• **What you have to do**
Count the lines in the listing below that contain the string "next", and reply with the number alone.

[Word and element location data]
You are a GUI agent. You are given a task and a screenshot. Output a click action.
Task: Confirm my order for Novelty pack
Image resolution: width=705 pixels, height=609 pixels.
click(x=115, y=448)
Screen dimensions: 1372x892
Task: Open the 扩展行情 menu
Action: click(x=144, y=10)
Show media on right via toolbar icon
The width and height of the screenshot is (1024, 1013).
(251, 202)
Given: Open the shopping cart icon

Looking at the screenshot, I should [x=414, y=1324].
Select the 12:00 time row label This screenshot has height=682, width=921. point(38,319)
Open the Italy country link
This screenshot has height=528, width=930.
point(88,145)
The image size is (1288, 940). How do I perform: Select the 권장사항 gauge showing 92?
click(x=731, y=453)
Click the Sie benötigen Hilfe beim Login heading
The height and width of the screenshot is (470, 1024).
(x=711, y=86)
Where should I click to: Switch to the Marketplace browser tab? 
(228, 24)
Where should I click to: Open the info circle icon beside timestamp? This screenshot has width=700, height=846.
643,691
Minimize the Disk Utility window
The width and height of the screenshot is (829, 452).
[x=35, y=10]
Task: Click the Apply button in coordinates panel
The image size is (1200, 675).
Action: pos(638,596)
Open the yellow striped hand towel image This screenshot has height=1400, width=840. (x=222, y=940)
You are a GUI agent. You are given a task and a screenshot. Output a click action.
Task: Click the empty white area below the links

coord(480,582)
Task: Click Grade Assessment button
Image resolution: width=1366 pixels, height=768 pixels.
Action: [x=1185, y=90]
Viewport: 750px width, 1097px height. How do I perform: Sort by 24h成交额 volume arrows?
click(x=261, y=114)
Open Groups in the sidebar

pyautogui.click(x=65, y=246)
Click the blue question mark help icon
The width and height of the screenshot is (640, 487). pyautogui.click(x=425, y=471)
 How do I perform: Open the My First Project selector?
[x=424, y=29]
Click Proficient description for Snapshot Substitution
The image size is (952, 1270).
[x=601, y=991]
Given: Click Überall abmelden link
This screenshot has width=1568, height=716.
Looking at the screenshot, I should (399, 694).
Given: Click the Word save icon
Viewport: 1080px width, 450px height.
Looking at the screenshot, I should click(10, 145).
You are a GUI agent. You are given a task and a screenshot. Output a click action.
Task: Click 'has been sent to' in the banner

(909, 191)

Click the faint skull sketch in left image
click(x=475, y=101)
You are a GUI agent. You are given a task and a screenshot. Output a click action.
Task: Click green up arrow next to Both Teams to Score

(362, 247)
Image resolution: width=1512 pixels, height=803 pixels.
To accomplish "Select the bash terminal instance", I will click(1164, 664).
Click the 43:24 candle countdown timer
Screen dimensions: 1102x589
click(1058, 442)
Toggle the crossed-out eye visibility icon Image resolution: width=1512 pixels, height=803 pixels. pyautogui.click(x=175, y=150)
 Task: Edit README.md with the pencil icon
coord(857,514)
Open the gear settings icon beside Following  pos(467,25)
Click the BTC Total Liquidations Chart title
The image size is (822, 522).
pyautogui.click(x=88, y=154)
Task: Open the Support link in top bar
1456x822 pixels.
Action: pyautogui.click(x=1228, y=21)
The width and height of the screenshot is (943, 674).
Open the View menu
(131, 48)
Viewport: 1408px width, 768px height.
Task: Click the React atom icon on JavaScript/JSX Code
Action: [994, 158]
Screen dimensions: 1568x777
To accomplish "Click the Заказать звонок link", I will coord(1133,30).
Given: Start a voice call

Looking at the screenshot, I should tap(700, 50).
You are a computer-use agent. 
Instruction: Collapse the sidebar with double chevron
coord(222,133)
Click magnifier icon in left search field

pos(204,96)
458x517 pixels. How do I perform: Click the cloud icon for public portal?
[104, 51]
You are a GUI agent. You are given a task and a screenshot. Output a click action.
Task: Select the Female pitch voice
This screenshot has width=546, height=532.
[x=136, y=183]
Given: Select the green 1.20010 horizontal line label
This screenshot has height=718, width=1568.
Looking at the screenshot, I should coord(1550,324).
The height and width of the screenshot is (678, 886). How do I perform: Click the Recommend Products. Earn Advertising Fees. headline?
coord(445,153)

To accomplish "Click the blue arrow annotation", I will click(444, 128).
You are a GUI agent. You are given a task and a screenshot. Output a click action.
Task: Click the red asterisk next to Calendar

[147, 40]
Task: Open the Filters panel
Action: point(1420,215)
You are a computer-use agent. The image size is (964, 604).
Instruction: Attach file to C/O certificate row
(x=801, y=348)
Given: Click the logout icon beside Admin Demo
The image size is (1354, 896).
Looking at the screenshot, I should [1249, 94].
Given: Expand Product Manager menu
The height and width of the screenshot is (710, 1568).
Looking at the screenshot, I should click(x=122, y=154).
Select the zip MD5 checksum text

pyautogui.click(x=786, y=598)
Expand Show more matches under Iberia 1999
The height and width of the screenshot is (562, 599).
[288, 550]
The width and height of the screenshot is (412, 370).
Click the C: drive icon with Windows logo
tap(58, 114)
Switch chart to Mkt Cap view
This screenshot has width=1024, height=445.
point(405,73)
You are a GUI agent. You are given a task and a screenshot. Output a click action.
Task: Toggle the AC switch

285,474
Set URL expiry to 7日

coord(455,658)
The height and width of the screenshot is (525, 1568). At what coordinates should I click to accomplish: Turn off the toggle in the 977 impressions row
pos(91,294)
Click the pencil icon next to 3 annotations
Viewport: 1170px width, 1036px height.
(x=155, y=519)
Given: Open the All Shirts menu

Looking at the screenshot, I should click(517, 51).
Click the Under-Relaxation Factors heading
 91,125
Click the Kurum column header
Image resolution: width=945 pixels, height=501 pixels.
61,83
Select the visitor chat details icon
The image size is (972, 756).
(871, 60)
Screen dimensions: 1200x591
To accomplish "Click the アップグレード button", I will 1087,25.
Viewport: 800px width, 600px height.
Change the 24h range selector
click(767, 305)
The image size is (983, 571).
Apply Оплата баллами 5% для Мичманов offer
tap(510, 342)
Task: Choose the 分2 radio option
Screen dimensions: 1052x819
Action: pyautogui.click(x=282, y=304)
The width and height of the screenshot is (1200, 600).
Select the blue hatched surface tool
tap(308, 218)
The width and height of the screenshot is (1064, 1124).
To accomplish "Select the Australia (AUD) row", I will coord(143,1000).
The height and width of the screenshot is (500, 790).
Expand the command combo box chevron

• **Exercise result**
3